[Warning: This talk contains mature content]
Emily Quinn – TED Talk TRANSCRIPT
I have a vagina. Just thought you should know.
That might not come as a surprise to some of you. I look like a woman. I’m dressed like one, I guess.
The thing is, I also have balls. And it does take a lot of nerve to come up here and talk to you about my genitalia.
Just a little. But I’m not talking about bravery or courage. I mean literally — I have balls. Right here, right where a lot of you have ovaries. I’m not male or female.
I’m intersex. Most people assume that you’re biologically either a man or a woman, but it’s actually a lot more complex than that.
There are so many ways somebody could be intersex. In my case, it means I was born with XY chromosomes, which you probably know as male chromosomes. And I was born with a vagina and balls inside my body.
I don’t respond to testosterone, so during puberty, I grew breasts, but I never got acne or body hair, body oil. You can be jealous of that.
But even though I don’t actually have a uterus — I was born without one, so I don’t menstruate, I can’t have biological children. We put people in boxes based on their genitalia. Before a baby’s even born, we ask whether it’s a boy or a girl, as if it actually matters; as if you’re going to be less excited about having a baby if it doesn’t have the genitals you wanted; as if what’s between somebody’s legs tells you anything about that person.
Are they kind, generous, funny? Smart? Who do they want to be when they grow up? Genitals don’t actually tell you anything.
Yet, we define ourselves by them. In this society, we love putting people into boxes and labeling each other. It kind of gives us a sense of belonging and teaches us how to interact with one another.
But there’s one really big problem: biological sex is not black or white. It’s on a spectrum.
Besides your genitalia, you also have your chromosomes, your gonads, like ovaries or testicles. You have your internal sex organs, your hormone production, your hormone response and your secondary sex characteristics, like breast development, body hair, etc.
Those seven areas of biological sex all have so much variation, yet we only get two options: male or female. Which is kind of absurd to me, because I can’t think of a single other human trait that there’s only two options for: skin color, hair, height, eyes.
You can either have nose A or nose B, that’s it, no other options. If there are infinite ways for our bodies to look, our minds to think, personalities to act, wouldn’t it make sense that there’s that much variety in biological sex, too?
Did you know that besides XX or XY chromosomes, you could have XX and XY chromosomes? Or you could have an extra X — XXY or two extra — XXXY. Goes on from there. And for those “normal” people with XX or XY, what does that mean? I have XY chromosomes.
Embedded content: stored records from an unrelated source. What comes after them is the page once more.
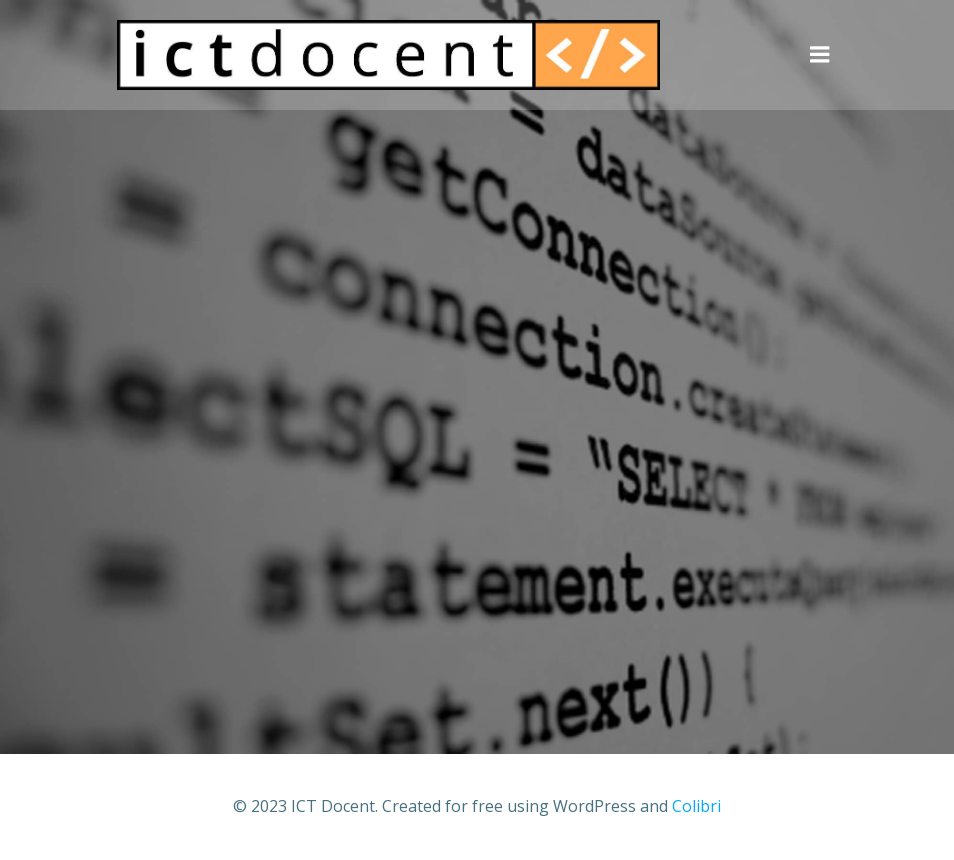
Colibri (696, 806)
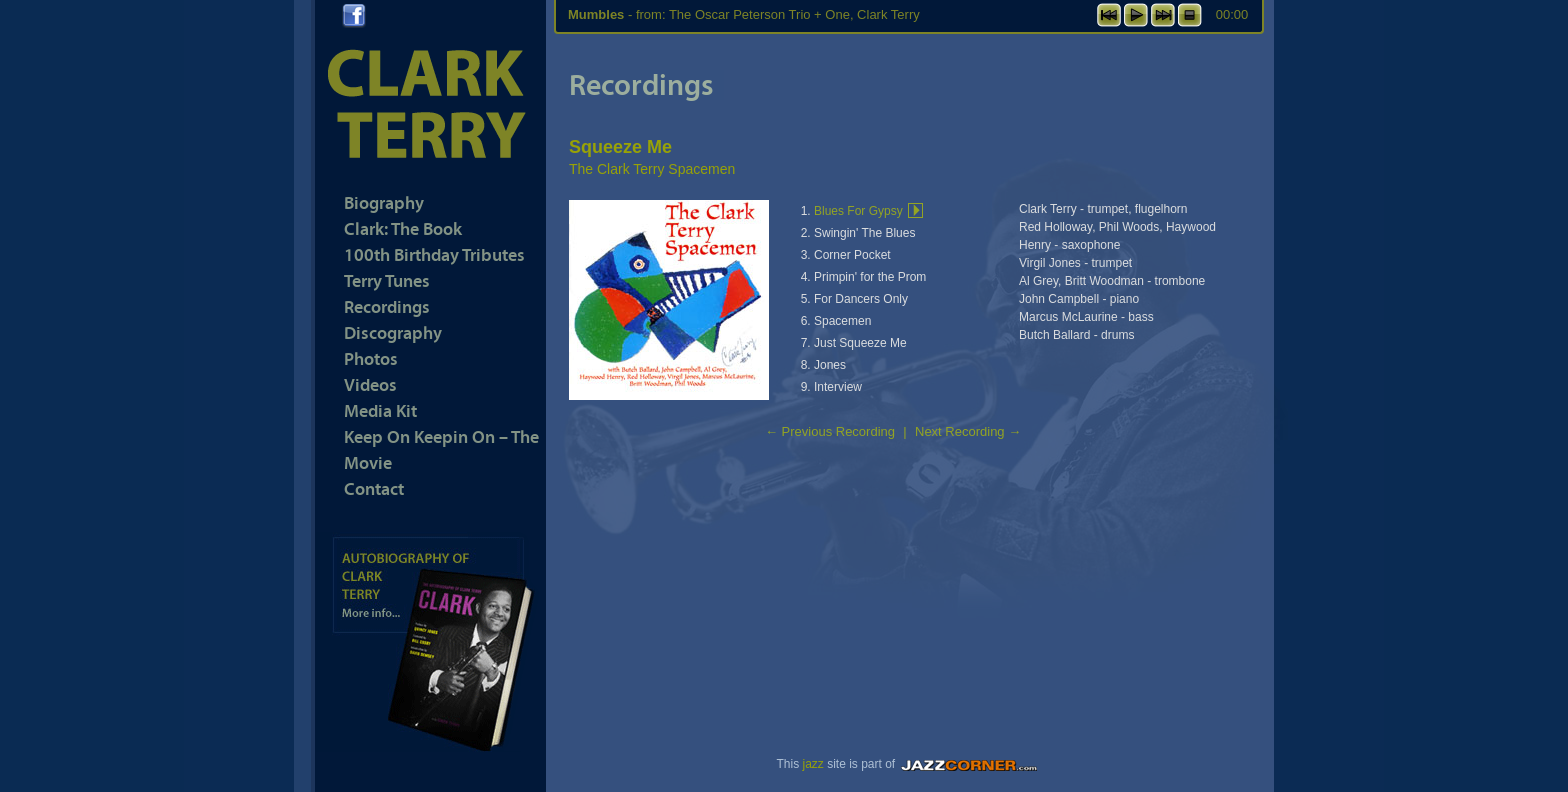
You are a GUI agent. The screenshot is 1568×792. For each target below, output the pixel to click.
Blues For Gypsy (858, 211)
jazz (812, 764)
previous (1109, 15)
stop (1190, 15)
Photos (371, 358)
If my DNA is found at the scene of a crime — not saying it will, but, you know, we’ll see. If my skeleton is discovered thousands of years from now, I’ll be labeled male. Is that the truth? My balls would say so.
But what about the rest of me? And what if a woman has ovarian cancer and has to have her ovaries removed? Does she still qualify as a woman? What about other intersex people who are born without balls or ovaries or with just one or a combination of the two? Where do they go?